Paolo Marchi

Personal information
- Date of birth: 4 May 1991 (age 34)
- Place of birth: Milan, Italy
- Height: 1.85 m (6 ft 1 in)
- Position: Defender

Team information
- Current team: Folgore Caratese

Youth career
- 2001–2010: Internazionale
- 2008–2009: → Chievo (loan)
- 2010–2011: Varese

Senior career*
- Years: Team / Apps / (Gls)
- 2011–2012: Varese / 0 / (0)
- 2011–2012: → Carpi (loan) / 1 / (0)
- 2012: → Casale (loan) / 9 / (0)
- 2012–2015: Como / 65 / (2)
- 2015–2017: Pordenone / 30 / (3)
- 2017–2019: FeralpiSalò / 54 / (2)
- 2019–2021: Reggina / 3 / (0)
- 2020–2021: → Ravenna (loan) / 15 / (0)
- 2021: → Piacenza (loan) / 13 / (0)
- 2021–2022: Piacenza / 33 / (0)
- 2022–2023: Sangiuliano City / 12 / (0)
- 2023–: Folgore Caratese / 14 / (0)

= Paolo Marchi =

Italian footballer

Paolo Marchi (born 4 May 1991) is an Italian footballer who plays as a defender for Serie D club Folgore Caratese.

==Club career==
===Youth career===
Born in Milan, Lombardy, Marchi started his career at hometown club F.C. Internazionale Milano from Pulcini A team (U11) in the 2001–02 season to Allievi Nazionali U17 team (National Student League) in 2007–08 season. As Inter closed down its Berretti U18 team in 2006, Marchi left for Chievo's Primavera U20 team ("Spring" team) instead of promoted to Inter's reserve directly. Chievo also signed Nestor Djengoue and Daniele Co on a free transfer. Marchi was a regular for Chievo reserve as a fullback.

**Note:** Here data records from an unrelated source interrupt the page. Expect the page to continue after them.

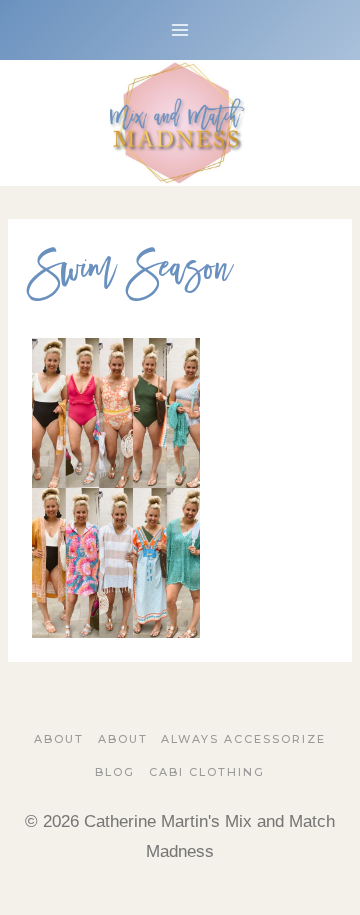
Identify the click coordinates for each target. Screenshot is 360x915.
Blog (115, 772)
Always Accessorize (243, 739)
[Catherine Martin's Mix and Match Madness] (180, 123)
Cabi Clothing (207, 772)
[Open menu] (180, 29)
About (59, 739)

On 1 July 2009, Marchi returned to Inter's "spring" reserve. However, Marchi failed to play any game. On 31 August 2010 Marchi left for Varese along with Matteo Romanini (who spent a year in Brescia) on free transfer, re-joining Inter teammate Matteo Bianchetti who just graduated from U17 team. Varese was the runner-up of the reserve league, losing to Roma 2–3. In the final, Inter owned player Jaime Serrano was the left back instead, as Marchi was suspended (2nd yellow card in the semi-finals)

===Senior career===
On 18 July 2011, Marchi left for Carpi in temporary deal. On 17 January 2012 Marchi changed to play for Casale. From 2012 to 2014 Marchi left for Calcio Como in temporary deals.

On 13 July 2014, he returned to Como for their pre-season camp.

On 26 August 2015, he was signed by Pordenone in a two-year contract.

On 17 July 2019, he signed a 2-year contract with Reggina. On 26 September 2020, he joined Ravenna on loan. On 1 February 2021, he moved to Piacenza. On 26 June 2021, he moved to Piacenza on a permanent basis, signing a two-year contract.

On 8 July 2022, he joined Serie C club Sangiuliano City.